Administrative/Biographical history:

These are the main title deeds for the West Hill Estate, Wandsworth, which extended from West Hill in the north to what are now Gressenhall Road and Granville Road in the south. Later additions extended it on the west to Tibbets Corner, and on the east and south-east into South Field. Later still, a large part of the Spencers' Wimbledon Park was added to the south. The deeds end with this purchase by the second Duke of Sutherland in 1838. In the next decade the estate was purchased by John Augustus Beaumont for building development. The estate was first purchased, as part of the demesne of the manor of Downe, from the Duke of Bedford in 1759. The new owner was Mrs Penelope Pitt, wife of George Pitt (who later became Lord Rivers) and sister and heiress of Sir Richard Atkins of Clapham Bt. She sold it in 1786 to Sir Samuel Hannay, a Scottish baronet. Mrs Pitt had built a mansion house called West Hill House on the estate, but had not extended the grounds. John Anthony Rucker, a merchant originally from Hamburg, who bought the estate in 1789, and all later owners added to the lands by purchase. In 1804 Daniel Henry Rucker inherited the estate from his uncle; it was settled in trust on his marriage to Caroline Gardiner in 1805, and eventually put on sale by public auction in 1825. The main purchaser, by private contract before the auction, was George Granville Leveson-Gower, Marquess of Stafford, later 1st Duke of Sutherland. He, through his wife the Countess of Sutherland in her own right had added most of the county of Sutherland to his vast estates in the north of England.

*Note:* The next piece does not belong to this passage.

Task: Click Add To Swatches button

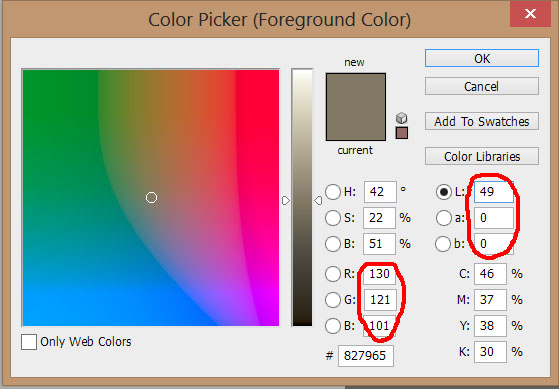Action: tap(482, 121)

On his death in 1833, his son the second Duke inherited.

Content

Scope and content/abstract:

Many of the deeds relate to these purchases of the main estate. Others relate to additional purchases, each with their supporting title deeds of earlier date referring to previous owners. There is a series of numbers pencilled on the majority of these later deeds, and this order has been strictly maintained in this list. The following groups of deeds were tied in bundles: D1/16-29, D1/34-50, D1/52-55, D1/56-65. There are admissions and surrenders relating to property in the manor of Battersea and Wandsworth.

Access & Use

Language/scripts of material:
English

System of arrangement:

Please contact the Archive for further information.

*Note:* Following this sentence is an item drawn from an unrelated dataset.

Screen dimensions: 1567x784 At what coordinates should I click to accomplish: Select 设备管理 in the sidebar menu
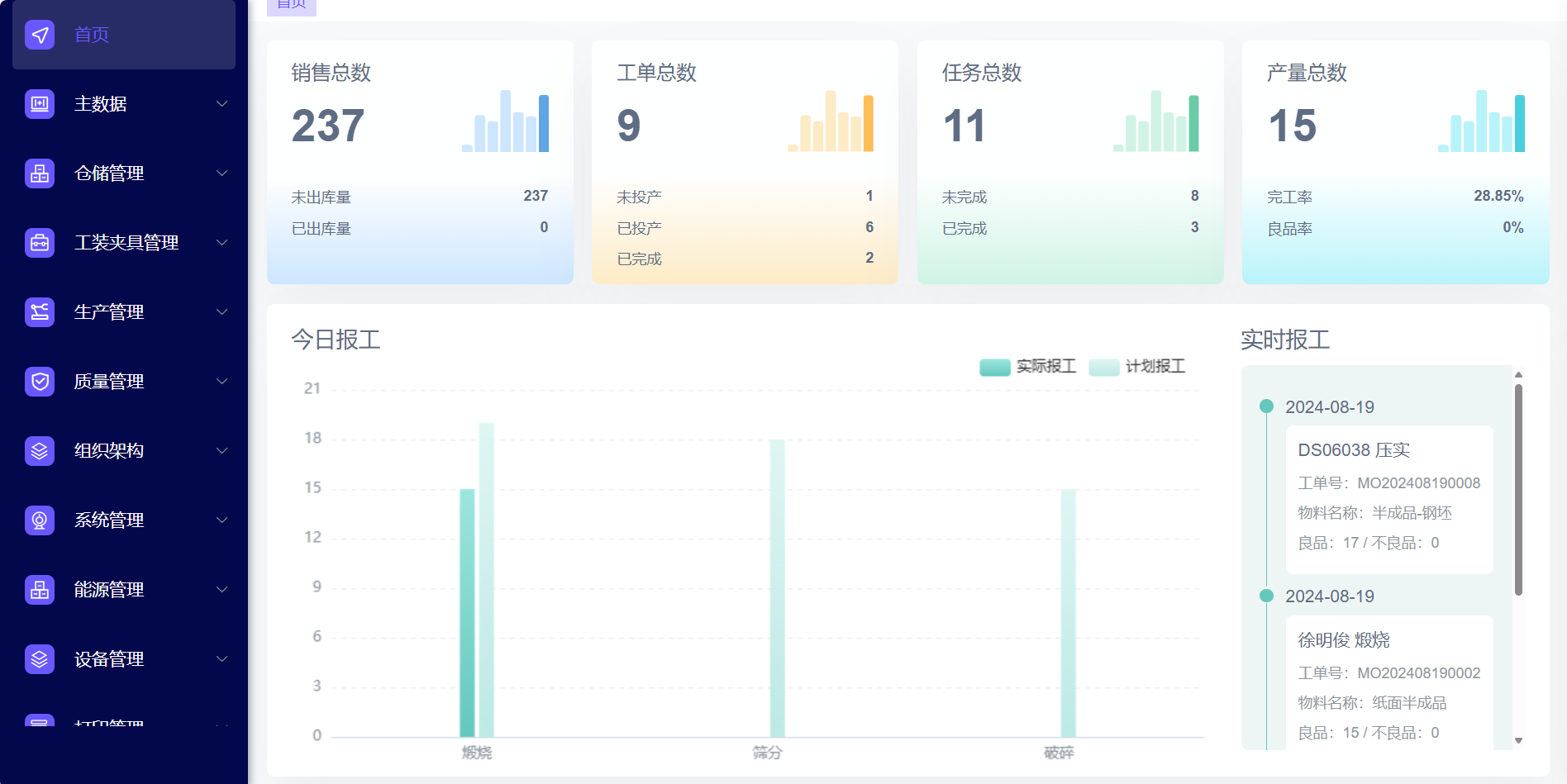[x=109, y=659]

Conditions governing access:

This material is only available in the Wandsworth Heritage Service search room at Battersea Library. Please contact Heritage Service staff for more information.

Conditions governing reproduction:

The contents of this catalogue are in the copyright of the place of deposit; Rights in the Access to Archives database are the property of the Crown.

Finding aids:

Please contact the Archive for further information.

Archival Information

Archival history:

Immediate source of acquisition:

British Records Association deposit no. 2355 from Collyer-Bristow, solicitors.

Allied Materials

Related material:

Publication note:

Description Notes

Archivist's note:

Finding aid created by export from CALM v8.0.2.40 Archives Hub EAD2002. Entry amended by Barbara Ball.

Rules or conventions:
General International Standard Archival Description, ISAD(G), second edition, 2000; National Council on Archives Rules for the Construction of Personal Place and Corporate Names 1997.